For some reason I didn't get to The Hank Aaron Story
until the fall of 1965, but I already knew a lot about
him. My father was a great admirer of Henry Aaron and
thought him the best pure hitter since Ted Williams.
At the time, this was a minority view. The general
feeling among sports cognoscenti of the era was that
while Aaron was a very good hitter, he was not the
equal of Willie Mays and perhaps not even Mickey
Mantle.

In fairness, you could see why. Willie Mays hit .317
with 52 home runs in 1965--this in an era featuring
pitchers like Sandy Koufax, Bob Gibson, Juan Marichal,
Don Drysdale, Jim Bunning and earned run averages
under 2.00. Mays was already 34 years old in 1965 but
by years end he had 505 Home Runs and people were
beginning to talk about Mays having a chance to
surpass Babe Ruth's home record of 714. I, however,
didn't think so, nor did my father.

Incredible as it sounds, you could already see signs
of the great Mays' decline--at least my father could--
even during that MVP year. It was actually a fly ball
Mays couldn't reach in a game against the Phillies--and
that Mays, and perhaps only Mays, would have reached
five years before-- that tipped my father off.
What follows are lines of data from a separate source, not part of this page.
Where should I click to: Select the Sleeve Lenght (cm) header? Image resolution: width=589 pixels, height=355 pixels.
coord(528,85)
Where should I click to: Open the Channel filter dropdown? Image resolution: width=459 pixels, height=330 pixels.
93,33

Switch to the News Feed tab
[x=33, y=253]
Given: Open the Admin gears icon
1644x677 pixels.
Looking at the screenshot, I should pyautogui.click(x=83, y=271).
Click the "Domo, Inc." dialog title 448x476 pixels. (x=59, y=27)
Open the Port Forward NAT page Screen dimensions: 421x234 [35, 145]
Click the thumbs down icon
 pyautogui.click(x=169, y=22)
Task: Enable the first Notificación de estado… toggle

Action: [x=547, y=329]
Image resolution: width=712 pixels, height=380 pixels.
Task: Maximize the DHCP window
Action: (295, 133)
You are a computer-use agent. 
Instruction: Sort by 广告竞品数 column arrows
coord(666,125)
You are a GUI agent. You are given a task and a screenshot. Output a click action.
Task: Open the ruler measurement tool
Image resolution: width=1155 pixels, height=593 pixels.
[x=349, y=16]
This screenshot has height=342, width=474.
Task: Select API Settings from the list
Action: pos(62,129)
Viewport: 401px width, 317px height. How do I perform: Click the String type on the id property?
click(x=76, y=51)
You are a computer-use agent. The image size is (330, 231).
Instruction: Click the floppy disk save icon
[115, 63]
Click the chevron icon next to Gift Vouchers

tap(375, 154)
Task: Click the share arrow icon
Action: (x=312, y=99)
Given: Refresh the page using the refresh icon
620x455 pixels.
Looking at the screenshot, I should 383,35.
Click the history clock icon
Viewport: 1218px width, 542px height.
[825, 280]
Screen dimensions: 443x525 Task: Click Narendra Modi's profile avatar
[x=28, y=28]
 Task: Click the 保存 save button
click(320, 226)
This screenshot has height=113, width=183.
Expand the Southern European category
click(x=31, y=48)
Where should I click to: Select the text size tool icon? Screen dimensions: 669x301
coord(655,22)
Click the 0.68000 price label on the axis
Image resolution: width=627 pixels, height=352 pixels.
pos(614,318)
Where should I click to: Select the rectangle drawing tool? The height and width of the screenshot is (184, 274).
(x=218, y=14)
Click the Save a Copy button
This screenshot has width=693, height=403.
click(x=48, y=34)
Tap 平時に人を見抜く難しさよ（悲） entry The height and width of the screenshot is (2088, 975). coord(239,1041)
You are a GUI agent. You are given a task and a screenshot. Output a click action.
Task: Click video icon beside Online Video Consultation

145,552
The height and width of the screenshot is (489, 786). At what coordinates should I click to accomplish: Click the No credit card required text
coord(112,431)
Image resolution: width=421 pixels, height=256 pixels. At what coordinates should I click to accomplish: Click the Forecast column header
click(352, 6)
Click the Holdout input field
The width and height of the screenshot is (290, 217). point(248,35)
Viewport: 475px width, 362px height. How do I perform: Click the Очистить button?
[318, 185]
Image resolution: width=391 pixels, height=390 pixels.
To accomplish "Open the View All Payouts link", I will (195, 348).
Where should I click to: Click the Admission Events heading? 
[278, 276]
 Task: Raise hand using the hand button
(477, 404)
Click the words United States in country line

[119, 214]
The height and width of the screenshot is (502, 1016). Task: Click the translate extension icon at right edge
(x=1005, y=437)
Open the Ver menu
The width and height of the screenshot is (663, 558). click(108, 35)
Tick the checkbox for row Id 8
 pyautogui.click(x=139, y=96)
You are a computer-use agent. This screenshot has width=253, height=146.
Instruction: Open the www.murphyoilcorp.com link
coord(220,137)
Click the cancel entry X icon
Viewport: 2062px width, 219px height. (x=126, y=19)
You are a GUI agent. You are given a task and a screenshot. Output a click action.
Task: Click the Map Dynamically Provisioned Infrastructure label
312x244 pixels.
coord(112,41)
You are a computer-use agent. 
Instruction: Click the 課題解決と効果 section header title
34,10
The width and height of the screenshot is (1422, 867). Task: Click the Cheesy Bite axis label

After Mays failed to come up with the ball, my father
shook his head and said to me, "you know Abums, I
think Mays is in decline." I said to my father "you're
nuts"--I used to call him nuts all the time--in 1965
Willie Mays was the best player in baseball as he had
been for most of the previous fifteen years. But my
father was right. Mays never hit .300 again after '65,
and after '66, his power numbers began to drop
precipitously as well.

Aaron meanwhile, by year's end 1965 was sitting on 398
lifetime home runs, but Aaron was only thirty-one
years old and I did the math. Since his Rookie year
when he hit 13 home runs, Aaron had averaged exactly
35 Home Runs a year over the previous eleven years. If
he could somehow maintain that pace over the next
eight years, Aaron would be in reach of Babe Ruth's
then seemingly unreachable record by the time he was
39.

Being eleven years old at the time, I perhaps did not
understand how difficult a task I was laying out for
"The Hammer". Nonetheless standing there in the
antique, albeit institutional, grandeur of the Bushrod
branch library on Castor Avenue in Northeast
Philadephia, I felt a shiver run through me. Willie
Mays wasn't going to break Babe Ruth's record, Hank
Aaron was and I had been the first to figure it out.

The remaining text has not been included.